Закрываю глаза и вижу, словно перед собой эту улицу, на которой прожил столько лет, перекресток, мимо которого столько раз проходил, чтобы нырнуть в метро на станции Шоссе Энтузиастов. И кажется, что прямо за моим окном – перовские заснеженные яблони и кусты, среди которых ходит кренделями в дупель пьяный водопроводчик Дима.. А чтобы усилить ощущение и пообщаться с Димой на равных, делаю очередной глоток виски Канадиан Клаб!…
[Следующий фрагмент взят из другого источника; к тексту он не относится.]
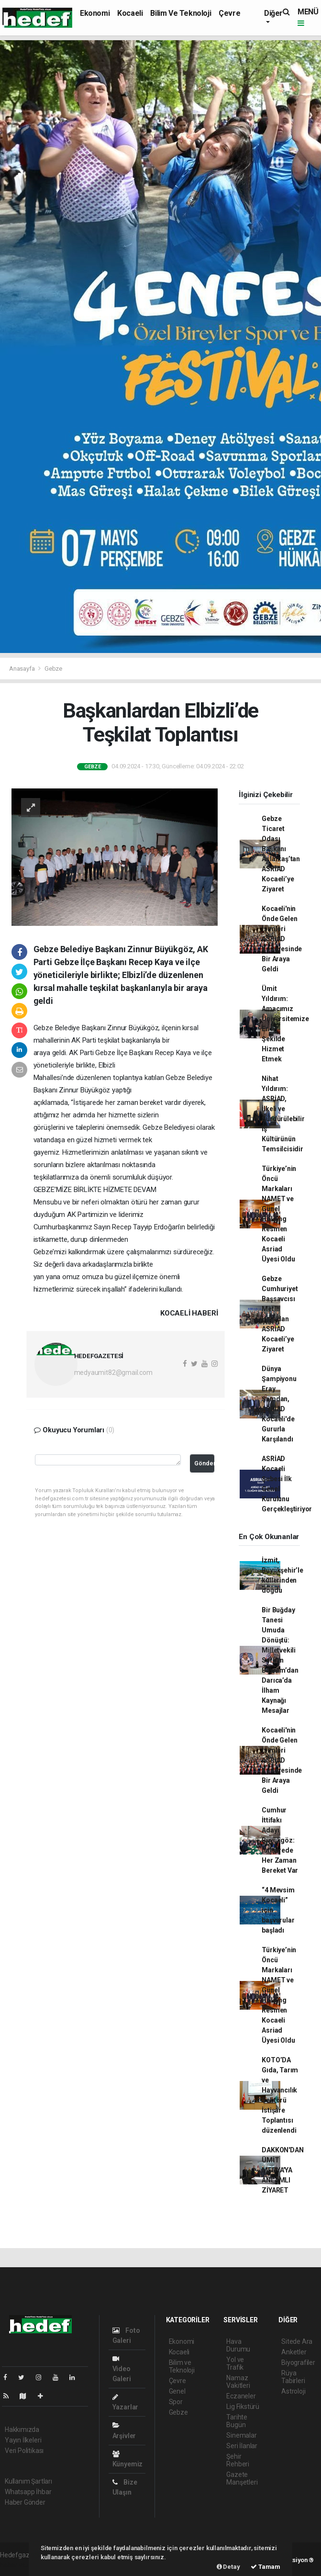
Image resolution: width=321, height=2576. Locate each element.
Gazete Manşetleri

… Вот Авторадио запело, прямо-таки занежило мне душу: Постой душа моя, постой, я за тобой, я за тобой. Ты мне сто граммов, не спеша, И полечу с тобой, душа.. Летим, Шурик, за твое здоровье, дорогой… Э-х, хорошо, зараза, идет!

Не помню я, где читал, что пьянство есть соитие нашего душевного астрала с музЫкой мирозданья. При этом, подчеркивалось там, что именно музЫка у мироздания, а не мУзыка, с чем я абсолютно согласен.

Ибо чувствую в данный момент сие соитие с той самой музЫкой, что сладкими волнами льется на мой пьяный астрал из московской радиостанции Авторадио…

Монреаль, 29 декабря 2000


Александр Лазаревич, вынужден был сделать перерыв. Случилась вещь весьма грустная. В тот самый момент, когда астрал моей души совокуплялся с музЫкой мирозданья, сделал я непроизвольно рукой этакий элегантный и короткий взмах. Весьма, скажу тебе, аристократический взмах. И пальцы мои, машинально захватив почти полный стакан с виски, опрокинули его на клавиатуру компьютера.

После чего ни о каком продолжении письма, ни ответе на вопросы вести речь смысла не было. Вчера же пошел и купил новый кейборд за 40 долларов, а сегодня моя баба наклеила на него русские буквы, которые позволили мне продолжить письмо, начатое несколько дней тому назад.

Обидно, Шурик! Ведь в тот момент это был мой последний стакан, и я на него очень сильно рассчитывал. А он меня так подвел. Да еще этаким вот секундным жестом я наказал самого себя на две ёмкости

Абсолюта, каждый по 750 грамм и по 22 доллара. Подобные фуфыри наши люди зовут здесь коммунистами. На двух коммунистов в моей жизни стало меньше. Печально. А вообще-то на трех. Ибо первым коммунистом, ушедшим из моей жизни навсегда, была товарищ Погосова, о которой ты и задал мне весьма нелицеприятный вопрос. Вернее, даже два. Ты спросил, как я мог жить десять лет с женщиной, которую не любил, и что я ей при этом говорил, неужто, мол, как ты пишешь, "так в нелюбви и признавался?" И еще спрашиваешь, не мучает ли меня совесть за все мои многочисленные измены, которые я за те десять лет совершил.